Standards propel Gigabit Ethernet to the forefront
Recently ratified AIA GigE Vision standard is now a standard interface of many digital cameras.
Recently ratified AIA GigE Vision standard is now a standard interface of many digital cameras.
By Andrew Wilson, Editor
The adoption of Gigabit Ethernet (GigE) by the machine-vision industry has increased steadily since the first products were introduced in 2002 and is now set for rapid expansion. IMS Research predicts that GigE connectivity in vision systems will grow at an annual rate of more than 30% over the next three to five years-faster than any other connectivity protocol.
There are several reasons why GigE is making inroads into the vision market. The 1-Gbit/s bandwidth capacity is powerful enough for about 90% of today’s vision applications, and connections can extend up to 100 m without regeneration. Off-the-shelf GigE equipment offers significant cost savings compared to special hardware, and its flexible networking capabilities pave the way for multi-PC, multicamera installations controlled from a single location.

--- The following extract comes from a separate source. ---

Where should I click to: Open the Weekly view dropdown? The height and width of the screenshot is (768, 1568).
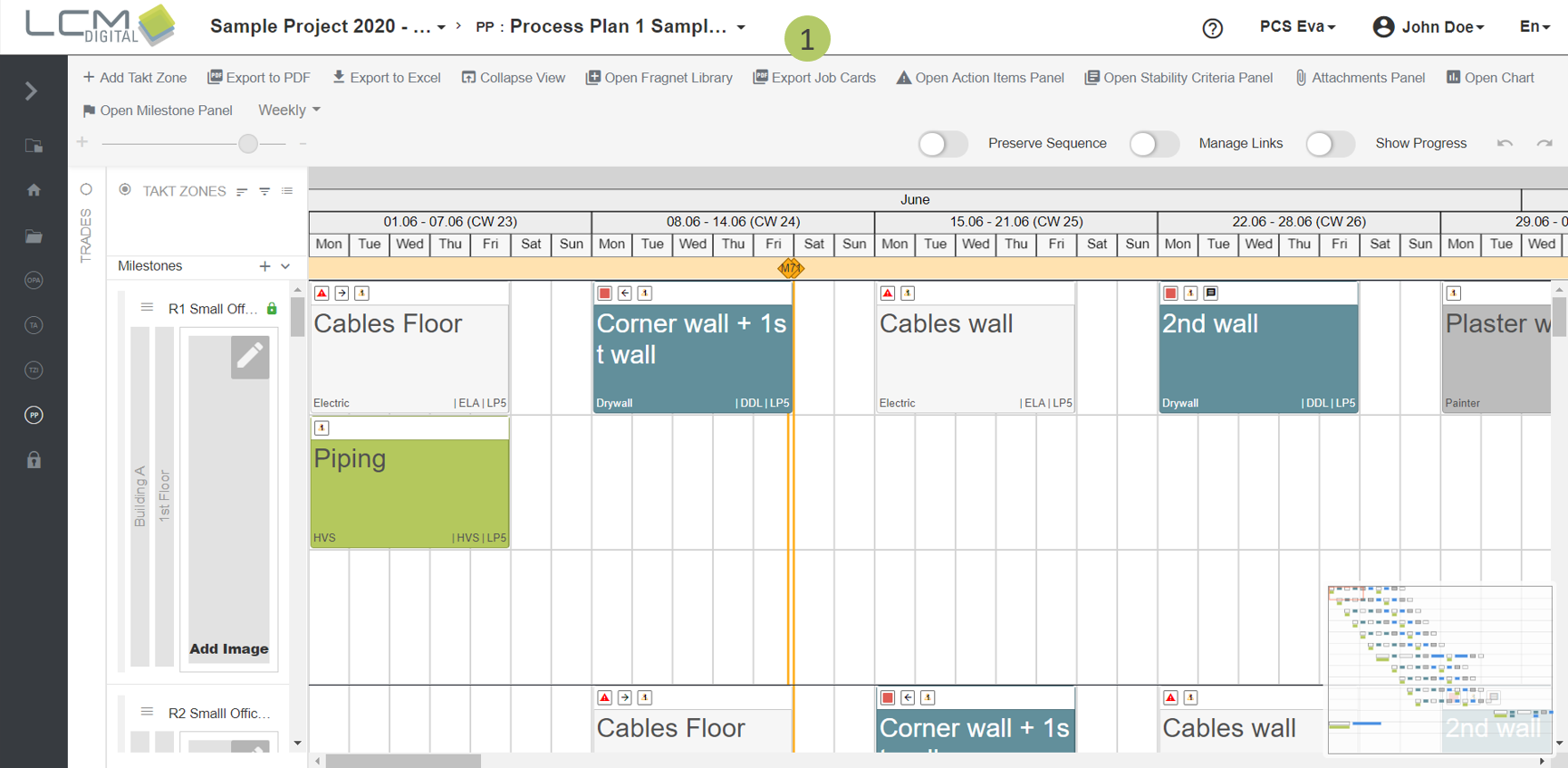[289, 110]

A key challenge when deploying a GigE system is achieving real-time, end-to-end performance. When imaging data are streamed into the PC, the standard drivers provided by the network-interface-card (NIC) manufacturers cannot handle the task of transferring the data into PC memory in real time at the full 1-Gbit/s line rate.
These software drivers use the delay-prone Windows or Linux IP stack to transfer data into memory. Although this does not necessarily matter when real-time operation is not critical, the limitation can be circumvented through a more efficient NIC driver. Some of these drivers stream image data directly to user memory at the kernel level of the system in real time, thus bypassing the Windows or Linux IP stack process. Since they do not engage the IP stack and use intelligent DMA transfers, these drivers need almost no CPU capacity from the PC.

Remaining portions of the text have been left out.